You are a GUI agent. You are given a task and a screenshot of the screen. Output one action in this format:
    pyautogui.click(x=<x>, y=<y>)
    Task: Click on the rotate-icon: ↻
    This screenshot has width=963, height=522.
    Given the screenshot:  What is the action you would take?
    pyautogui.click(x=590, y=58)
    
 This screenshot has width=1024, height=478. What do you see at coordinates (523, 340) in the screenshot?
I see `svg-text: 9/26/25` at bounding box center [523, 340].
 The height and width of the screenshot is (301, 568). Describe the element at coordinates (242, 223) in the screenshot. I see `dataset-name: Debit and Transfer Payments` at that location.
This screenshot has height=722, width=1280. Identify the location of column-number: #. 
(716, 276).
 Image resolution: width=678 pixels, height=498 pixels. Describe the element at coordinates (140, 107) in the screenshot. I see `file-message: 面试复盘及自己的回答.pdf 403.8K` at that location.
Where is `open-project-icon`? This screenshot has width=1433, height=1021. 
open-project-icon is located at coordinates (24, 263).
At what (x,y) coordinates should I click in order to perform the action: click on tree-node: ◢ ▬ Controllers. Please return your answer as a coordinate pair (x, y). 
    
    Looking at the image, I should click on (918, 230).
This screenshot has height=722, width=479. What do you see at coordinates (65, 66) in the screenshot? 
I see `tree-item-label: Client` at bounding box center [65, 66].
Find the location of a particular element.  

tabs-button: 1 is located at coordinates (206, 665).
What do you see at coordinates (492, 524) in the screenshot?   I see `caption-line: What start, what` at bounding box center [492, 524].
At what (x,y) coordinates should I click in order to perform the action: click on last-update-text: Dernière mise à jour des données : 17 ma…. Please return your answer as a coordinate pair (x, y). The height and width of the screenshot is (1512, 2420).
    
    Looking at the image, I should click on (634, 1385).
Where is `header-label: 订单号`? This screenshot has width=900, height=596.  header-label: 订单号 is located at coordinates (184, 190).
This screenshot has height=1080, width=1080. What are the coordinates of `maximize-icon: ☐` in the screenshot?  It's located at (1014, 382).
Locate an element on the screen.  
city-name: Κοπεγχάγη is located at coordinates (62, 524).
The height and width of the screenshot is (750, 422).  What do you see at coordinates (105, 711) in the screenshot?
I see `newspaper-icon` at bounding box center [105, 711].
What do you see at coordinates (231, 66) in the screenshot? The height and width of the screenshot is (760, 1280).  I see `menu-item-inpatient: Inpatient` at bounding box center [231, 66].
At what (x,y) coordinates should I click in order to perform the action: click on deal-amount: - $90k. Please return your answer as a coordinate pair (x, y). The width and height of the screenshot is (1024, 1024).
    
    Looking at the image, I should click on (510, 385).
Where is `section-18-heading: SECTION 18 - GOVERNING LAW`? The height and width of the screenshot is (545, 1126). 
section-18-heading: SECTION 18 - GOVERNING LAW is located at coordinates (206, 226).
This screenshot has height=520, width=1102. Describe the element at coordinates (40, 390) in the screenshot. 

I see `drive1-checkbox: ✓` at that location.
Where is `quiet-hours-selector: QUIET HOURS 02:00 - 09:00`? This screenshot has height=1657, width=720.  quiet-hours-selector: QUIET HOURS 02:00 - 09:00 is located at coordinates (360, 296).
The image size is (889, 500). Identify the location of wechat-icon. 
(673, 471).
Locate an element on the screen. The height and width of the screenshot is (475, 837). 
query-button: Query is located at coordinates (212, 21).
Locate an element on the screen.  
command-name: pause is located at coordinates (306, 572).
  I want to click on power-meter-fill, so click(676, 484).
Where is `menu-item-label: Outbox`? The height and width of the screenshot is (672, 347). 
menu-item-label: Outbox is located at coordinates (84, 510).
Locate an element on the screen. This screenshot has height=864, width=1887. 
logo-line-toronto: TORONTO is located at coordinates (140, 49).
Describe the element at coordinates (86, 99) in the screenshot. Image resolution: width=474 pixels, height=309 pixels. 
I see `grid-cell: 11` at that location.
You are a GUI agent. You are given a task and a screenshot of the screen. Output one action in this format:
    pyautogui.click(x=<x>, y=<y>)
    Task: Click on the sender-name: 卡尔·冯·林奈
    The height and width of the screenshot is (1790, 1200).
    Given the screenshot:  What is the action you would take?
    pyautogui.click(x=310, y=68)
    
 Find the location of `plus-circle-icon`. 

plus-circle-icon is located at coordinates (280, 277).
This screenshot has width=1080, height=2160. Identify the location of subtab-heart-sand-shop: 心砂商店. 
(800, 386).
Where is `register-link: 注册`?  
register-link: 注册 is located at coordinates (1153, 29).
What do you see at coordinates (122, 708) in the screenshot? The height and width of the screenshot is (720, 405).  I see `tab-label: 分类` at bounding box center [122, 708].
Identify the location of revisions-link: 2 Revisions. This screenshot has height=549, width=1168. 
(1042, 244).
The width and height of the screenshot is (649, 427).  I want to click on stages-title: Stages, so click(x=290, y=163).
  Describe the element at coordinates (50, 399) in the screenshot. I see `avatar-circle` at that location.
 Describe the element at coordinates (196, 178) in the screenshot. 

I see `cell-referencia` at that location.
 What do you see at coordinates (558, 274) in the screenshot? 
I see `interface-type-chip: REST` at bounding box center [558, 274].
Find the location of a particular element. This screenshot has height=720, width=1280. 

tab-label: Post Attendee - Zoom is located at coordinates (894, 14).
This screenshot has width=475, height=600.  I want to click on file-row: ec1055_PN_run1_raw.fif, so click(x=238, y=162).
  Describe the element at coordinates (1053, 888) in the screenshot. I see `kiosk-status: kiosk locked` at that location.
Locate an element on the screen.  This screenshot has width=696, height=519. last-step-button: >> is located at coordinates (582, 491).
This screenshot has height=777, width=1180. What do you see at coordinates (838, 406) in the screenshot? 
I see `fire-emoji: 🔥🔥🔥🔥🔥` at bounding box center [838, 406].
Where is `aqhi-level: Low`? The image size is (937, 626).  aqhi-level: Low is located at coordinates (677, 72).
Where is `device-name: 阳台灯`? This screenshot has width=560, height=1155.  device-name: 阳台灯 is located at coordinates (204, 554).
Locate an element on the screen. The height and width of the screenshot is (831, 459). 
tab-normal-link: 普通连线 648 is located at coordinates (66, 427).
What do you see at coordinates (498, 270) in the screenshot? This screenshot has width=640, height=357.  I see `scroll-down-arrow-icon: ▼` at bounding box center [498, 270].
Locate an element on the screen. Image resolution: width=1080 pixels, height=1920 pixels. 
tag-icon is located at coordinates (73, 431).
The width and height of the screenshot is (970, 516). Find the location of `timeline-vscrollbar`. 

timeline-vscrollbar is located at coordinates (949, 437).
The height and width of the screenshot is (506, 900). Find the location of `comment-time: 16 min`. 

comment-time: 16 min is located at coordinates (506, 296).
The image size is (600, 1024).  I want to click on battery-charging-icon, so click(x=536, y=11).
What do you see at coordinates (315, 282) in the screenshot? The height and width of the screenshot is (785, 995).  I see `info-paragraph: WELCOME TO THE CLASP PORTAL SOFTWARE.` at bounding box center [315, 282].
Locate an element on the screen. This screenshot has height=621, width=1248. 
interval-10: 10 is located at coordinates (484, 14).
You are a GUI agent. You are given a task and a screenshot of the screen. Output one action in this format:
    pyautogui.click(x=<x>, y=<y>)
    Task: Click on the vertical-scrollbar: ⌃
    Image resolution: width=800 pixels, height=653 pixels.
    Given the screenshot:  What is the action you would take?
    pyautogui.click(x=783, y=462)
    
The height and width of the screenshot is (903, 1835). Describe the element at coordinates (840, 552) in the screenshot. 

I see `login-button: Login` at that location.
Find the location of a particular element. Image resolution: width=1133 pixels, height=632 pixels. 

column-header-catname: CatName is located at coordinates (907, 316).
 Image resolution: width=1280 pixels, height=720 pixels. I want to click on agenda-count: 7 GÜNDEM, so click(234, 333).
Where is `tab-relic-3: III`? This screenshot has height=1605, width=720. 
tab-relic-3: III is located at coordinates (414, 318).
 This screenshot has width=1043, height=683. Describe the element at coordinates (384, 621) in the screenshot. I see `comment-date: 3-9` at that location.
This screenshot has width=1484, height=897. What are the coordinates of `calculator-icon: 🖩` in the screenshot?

---+---

■ **TUGAS**: Salin persis baris-baris materi di atas, mulai dari baris yang memuat "What do you see at coordinates (498, 270)" sampai baris yang memuat "This screenshot has width=1043, height=683.", termasuk kedua baris itu.

■ **HASIL TUGAS**:
What do you see at coordinates (498, 270) in the screenshot? This screenshot has width=640, height=357.  I see `scroll-down-arrow-icon: ▼` at bounding box center [498, 270].
Locate an element on the screen. Image resolution: width=1080 pixels, height=1920 pixels. 
tag-icon is located at coordinates (73, 431).
The width and height of the screenshot is (970, 516). Find the location of `timeline-vscrollbar`. 

timeline-vscrollbar is located at coordinates (949, 437).
The height and width of the screenshot is (506, 900). Find the location of `comment-time: 16 min`. 

comment-time: 16 min is located at coordinates (506, 296).
The image size is (600, 1024).  I want to click on battery-charging-icon, so click(x=536, y=11).
What do you see at coordinates (315, 282) in the screenshot? The height and width of the screenshot is (785, 995).  I see `info-paragraph: WELCOME TO THE CLASP PORTAL SOFTWARE.` at bounding box center [315, 282].
Locate an element on the screen. This screenshot has height=621, width=1248. 
interval-10: 10 is located at coordinates (484, 14).
You are a GUI agent. You are given a task and a screenshot of the screen. Output one action in this format:
    pyautogui.click(x=<x>, y=<y>)
    Task: Click on the vertical-scrollbar: ⌃
    Image resolution: width=800 pixels, height=653 pixels.
    Given the screenshot:  What is the action you would take?
    pyautogui.click(x=783, y=462)
    
The height and width of the screenshot is (903, 1835). Describe the element at coordinates (840, 552) in the screenshot. 

I see `login-button: Login` at that location.
Find the location of a particular element. Image resolution: width=1133 pixels, height=632 pixels. 

column-header-catname: CatName is located at coordinates (907, 316).
 Image resolution: width=1280 pixels, height=720 pixels. I want to click on agenda-count: 7 GÜNDEM, so click(234, 333).
Where is `tab-relic-3: III`? This screenshot has height=1605, width=720. 
tab-relic-3: III is located at coordinates (414, 318).
 This screenshot has width=1043, height=683. Describe the element at coordinates (384, 621) in the screenshot. I see `comment-date: 3-9` at that location.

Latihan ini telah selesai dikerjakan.